Lake County Schools, with the help of Adult Medicine of Lake County, the Department of Health in Lake County, and Lake County government, is making rapid testing for the COVID-19 coronavirus available to all district employees and students prior to the first day of school on Aug. 24, says a press release district officials issued Tuesday.
Additionally, roving nurses will be available throughout the school year to test symptomatic students and employees. This will allow the district to more quickly and accurately identify students and staff who need to be quarantined instead of shutting down entire classes or other large groups because of the possibility of exposure.
“The safety of our students and staff is our top priority,” Superintendent Diane Kornegay says in a statement. “Having the ability to quickly determine when someone has been infected will help us minimize risk of infection to others. We will know exactly who should be quarantined and when it’s safe for them to return.”
The hope is that parents will not hide their children’s symptoms with fever reducing medicines and then send them to school, where they could potentially infect others. “Instead, they can let their school nurse know about the symptoms, get tested, and get answers right away,” says Matt Cady of Adult Medicine of Lake County.
“This will help us establish a baseline,” says School Board member Bill Mathias in the press release. “Parents can send their children to school knowing that we are making every effort to create a safe learning environment.”
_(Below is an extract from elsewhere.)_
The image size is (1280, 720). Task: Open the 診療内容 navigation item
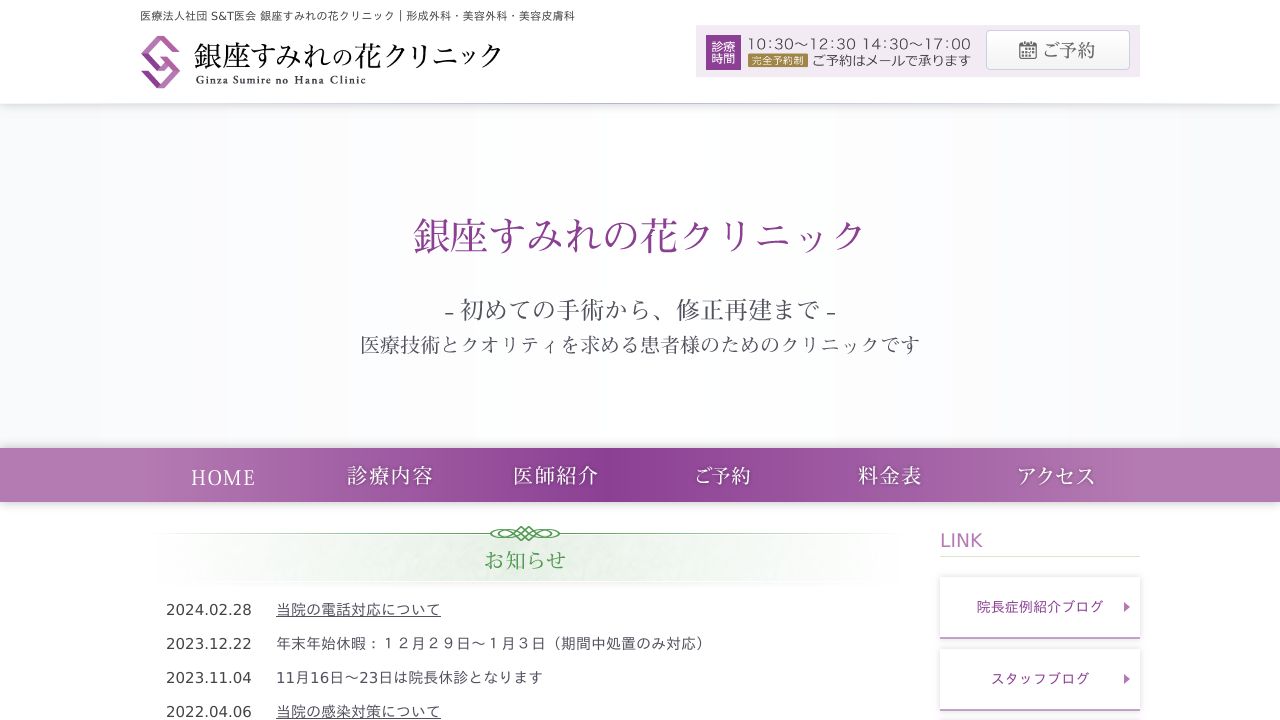(x=389, y=475)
District leaders are also pursuing funding partnerships for other safety measures in classrooms, including acrylic partitions for tables and desks and a protective coating that could prevent viruses and bacteria from adhering to and growing on flat surfaces.
For rapid testing, a simple finger-prick will yield results in 10 minutes. Those whose results show an active infection will receive a second test for confirmation. The procedure will also test for antibodies, indicating that a person has been infected with the virus at some point in the past.
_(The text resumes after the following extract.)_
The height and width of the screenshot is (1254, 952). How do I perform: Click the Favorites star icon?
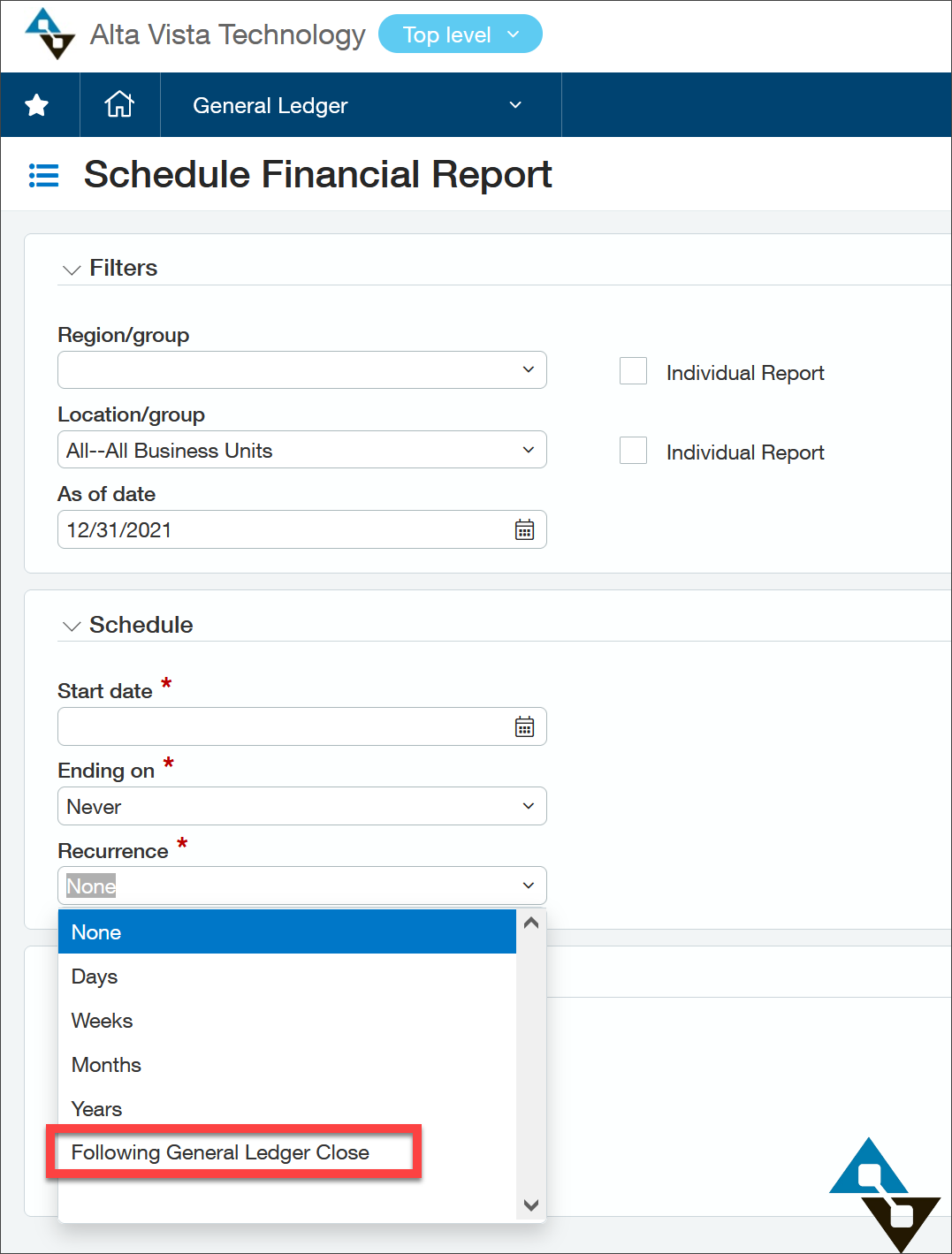36,105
People with confirmed positive test results would be required to quarantine for three days and then be tested again. Once they test negative, they can come to school or work without restrictions.
The process will work similarly during the school year. A child or employee who shows symptoms can be tested quickly, as can anyone else with whom he or she has been in contact. They could be asked to quarantine for three days then return to school or work once they have a negative test.
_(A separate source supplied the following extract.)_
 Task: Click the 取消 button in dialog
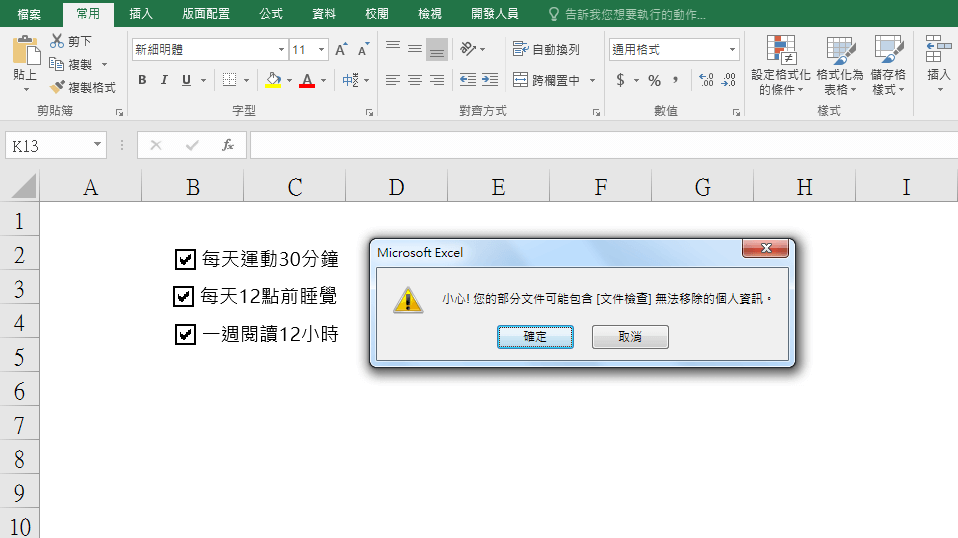pos(630,337)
“In the event of a confirmed positive case of COVID-19 in the school district, our use of rapid tests, which return results in minutes versus using traditional nasal swab tests, which can take weeks to return results, will allow us to quickly identify those that have truly become infected with COVID-19, isolate those individuals and diminish the risk of lengthy and unnecessary quarantine periods for staff and students who are in fact not confirmed as being diagnosed with COVID-19,” says Matt Cady. “This ability for swift testing will allow the school district to maintain a better handle on the ever-changing COVID-19 situation. Throughout the year as the need arises, students and staff can continue to be tested at convenient locations throughout the community. Overall, this will give the school district the ability to specifically address the needs of the individuals who have tested positive for COVID-19 versus treating everyone with the same less effective blanket quarantine policy.”
“Many of our parents work outside the home and the idea of a blanket 10- to 14-day quarantine could sideline them financially,” Bill Mathias says. “With rapid testing, that quarantine period can be drastically reduced for those who are not infected. Students can get back to thriving in their classrooms and parents can get back to work much more quickly.”